O pagamento da propina era feito por meio do Setor de Operações Estruturadas da empresa, que controlava os repasses por meio de um sistema de informática chamado de Drousys, cujo servidor ficava na Suíça e depois na Suécia. De lá, foram controlados os pagamentos de cifras milionárias em troca da edição de medidas, relataram executivos da Odebrecht, que descortinaram os tentáculos da empreiteira no Congresso e na Esplanada.

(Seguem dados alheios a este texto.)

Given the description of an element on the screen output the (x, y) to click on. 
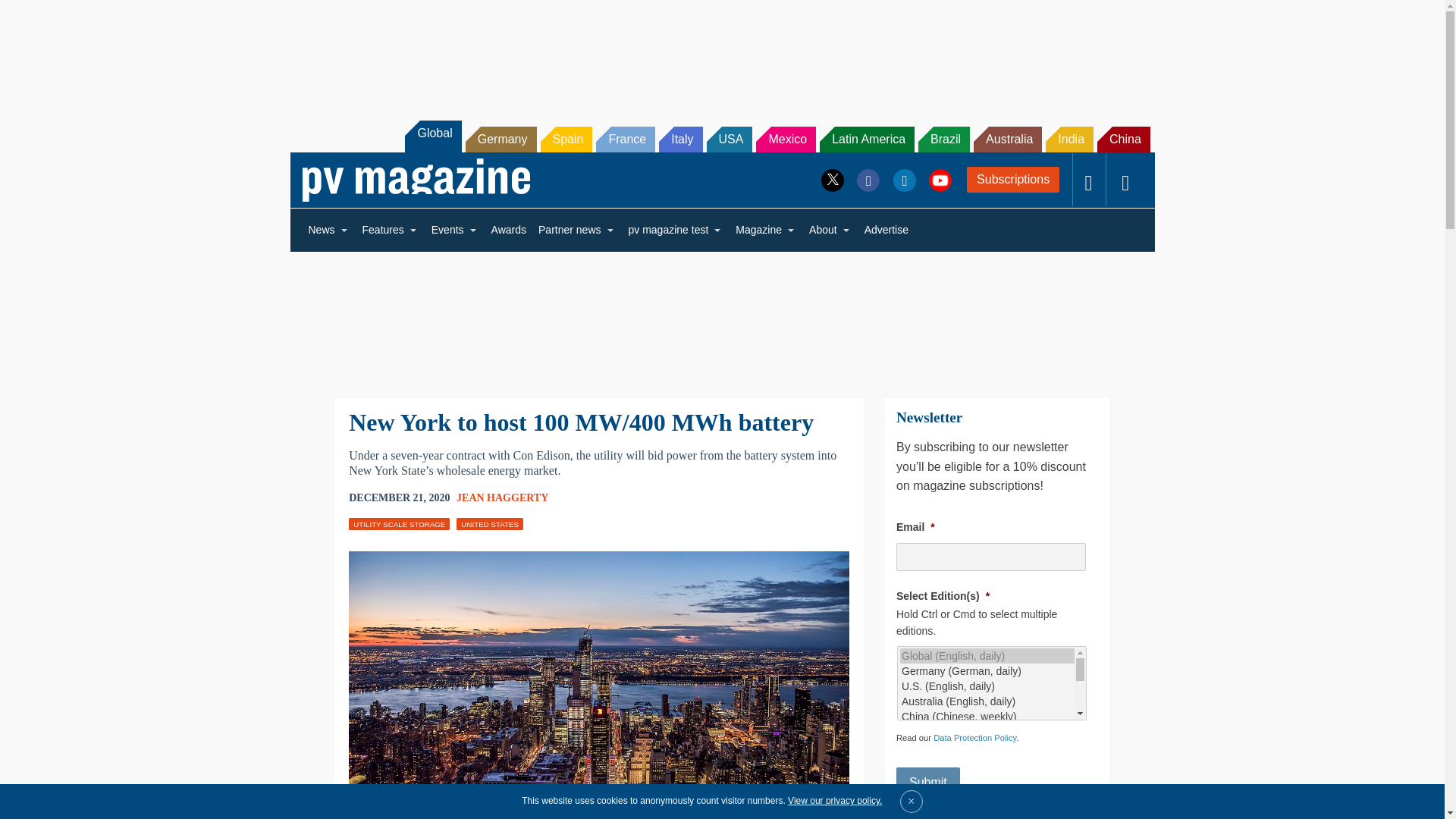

Um dos inquéritos autoriza investigação contra os atuais presidentes do Senado e da Câmara, senador Eunício Oliveira (PMDB-CE) e deputado Rodrigo Maia (DEM-RJ), respectivamente; e os senadores Romero Jucá (PMDB-RR), Renan Calheiros (PMDB-AL) e o deputado Lúcio Vieira Lima (PMDB-BA). De acordo com os donos do grupo, Emílio e Marcelo Odebrecht, e os ex-executivos Alexandrino de Salles Ramos de Alencar, Carlos José Fadigas de Souza e José de Carvalho Filho, o grupo de parlamentares recebeu recursos para elaboração, aprovação e promulgação das MPs 470, 472, posteriormente convertida na Lei 12.249/10, e 613, convertida na Lei nº 12.859/13 — todas beneficiaram diretamente a Braskem, sociedade empresária do ramo petroquímico do grupo Odebrecht.

Benefícios

A primeira delas instituiu um novo Refis, abrindo possibilidade de novos parcelamentos para empresas. A lei teria sido acertada com o então ministro da Fazenda, Guido Mantega, e a contrapartida era o pagamento de R$ 50 milhões para campanha de Dilma em 2014. Posteriormente, o texto original da MP 472/09, que tratava de incentivo e benefícios fiscais para o Fundo da Marinha Mercante e definia regras para o Minha Casa Minha Vida, foi distorcido e reduziu áreas de proteção ambiental na Floresta Nacional do Bom Futuro (RO), no Parque Nacional Mapinguari e na Estação Ecológica de Cuniã.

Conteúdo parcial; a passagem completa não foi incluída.